La eclosión goleadora en Primera División de Fernando tuvo lugar en el ejercicio 87-88, el del retorno valencianista a la elite, aunque en Segunda ya anotó nueve. Dos rasgos distinguen su trayectoria realizadora: la regularidad en la aportación y la extraordinaria belleza y variedad de muchos de esos goles. No resulta fácil pronunciarse sobre cuál es el mejor aunque el interesado suele decantarse, cuando se le pregunta al respecto, por el conseguido en el viejo a San Mamés ante el Athletic de Bilbao en la temporada 92-93. Ese día el conjunto de Mestalla se impuso por 1-4. Quedaban cinco minutos para el final cuando Fernando, desde una posición escorada, alzó la vista y lanzó con el interior del pie un remate intencionado de rosca al segundo palo que describió una trayectoria en parábola que entró por la escuadra para sorpresa del guardameta Juanjo Valencia. El gol magistral fue aplaudido hasta por la afición local.
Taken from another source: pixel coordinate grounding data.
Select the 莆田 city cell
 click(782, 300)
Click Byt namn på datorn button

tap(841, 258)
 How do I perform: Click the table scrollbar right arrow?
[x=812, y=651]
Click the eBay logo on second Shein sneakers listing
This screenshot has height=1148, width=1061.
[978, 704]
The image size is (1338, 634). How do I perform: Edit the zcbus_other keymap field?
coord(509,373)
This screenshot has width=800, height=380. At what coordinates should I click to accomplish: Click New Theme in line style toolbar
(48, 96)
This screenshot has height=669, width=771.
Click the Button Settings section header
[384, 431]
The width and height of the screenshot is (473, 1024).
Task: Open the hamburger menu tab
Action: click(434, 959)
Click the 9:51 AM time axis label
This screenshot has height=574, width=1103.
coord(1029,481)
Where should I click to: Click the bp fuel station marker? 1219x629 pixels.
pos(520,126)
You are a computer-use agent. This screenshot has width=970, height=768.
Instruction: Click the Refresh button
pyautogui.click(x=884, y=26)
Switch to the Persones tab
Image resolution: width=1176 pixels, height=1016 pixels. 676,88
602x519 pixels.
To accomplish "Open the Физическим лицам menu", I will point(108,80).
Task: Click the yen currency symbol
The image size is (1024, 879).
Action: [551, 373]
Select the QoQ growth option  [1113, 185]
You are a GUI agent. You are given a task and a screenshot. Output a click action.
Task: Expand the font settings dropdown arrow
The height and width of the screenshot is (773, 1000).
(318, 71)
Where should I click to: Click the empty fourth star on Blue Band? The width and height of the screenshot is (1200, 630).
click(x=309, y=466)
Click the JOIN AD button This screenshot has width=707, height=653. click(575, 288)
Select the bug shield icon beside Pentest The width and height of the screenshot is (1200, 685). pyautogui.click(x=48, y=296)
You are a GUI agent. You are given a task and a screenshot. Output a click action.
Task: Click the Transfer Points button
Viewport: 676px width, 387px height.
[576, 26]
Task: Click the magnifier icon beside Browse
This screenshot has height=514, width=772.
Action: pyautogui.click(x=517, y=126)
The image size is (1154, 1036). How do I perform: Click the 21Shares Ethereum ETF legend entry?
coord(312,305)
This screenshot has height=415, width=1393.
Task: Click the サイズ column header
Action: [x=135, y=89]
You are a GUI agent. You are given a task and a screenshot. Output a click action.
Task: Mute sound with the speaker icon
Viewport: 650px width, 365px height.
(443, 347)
Fernando fue el máximo goleador del Valencia en la campañas 87-88 y 88-89, en esta última alcanzó los 14 goles, su registro más alto en una Liga y en la anterior firmó su primer doblete. Balaídos fue el escenario del par de goles en un choque que acabó en empate a tres, el segundo tanto del jugador de San Marcelino fue de penalti en el último minuto y estableció el resultado definitivo. En la campaña 93-94 Fernando logró su único triplete en el triunfo ante el Albacete por 4-0. En el siguiente ejercicio con Carlos Alberto Parreira en el banquillo alcanzó el registro de los 100 tantos en partidos oficiales. Aquel tanto significó también el de la victoria ante el Real Oviedo en Mestalla. En la campaña 95-96, bajo la batuta de Luis Aragonés, protagonizó su última gran temporada: cuarenta y dos partidos entre Liga y Copa con diez goles, pese a una lesión por una dura entrada de Pablo Alfaro en el duelo ante el Racing de Santander. En ese mismo campeonato llegó su último doblete, el destino quiso que fuera en Valladolid, escenario de su debut donde el Valencia venció por 2-5 provocando la destitución del entrenador local, un tal Rafa Benítez. La última entrega de esta dilatada historia se escribió en el Heliodoro Rodríguez de Tenerife donde el Valencia cerró la temporada 97-98. Allí jugó y marcó su último gol el jugador que más partidos ha defendido los colores valencianistas en su historia.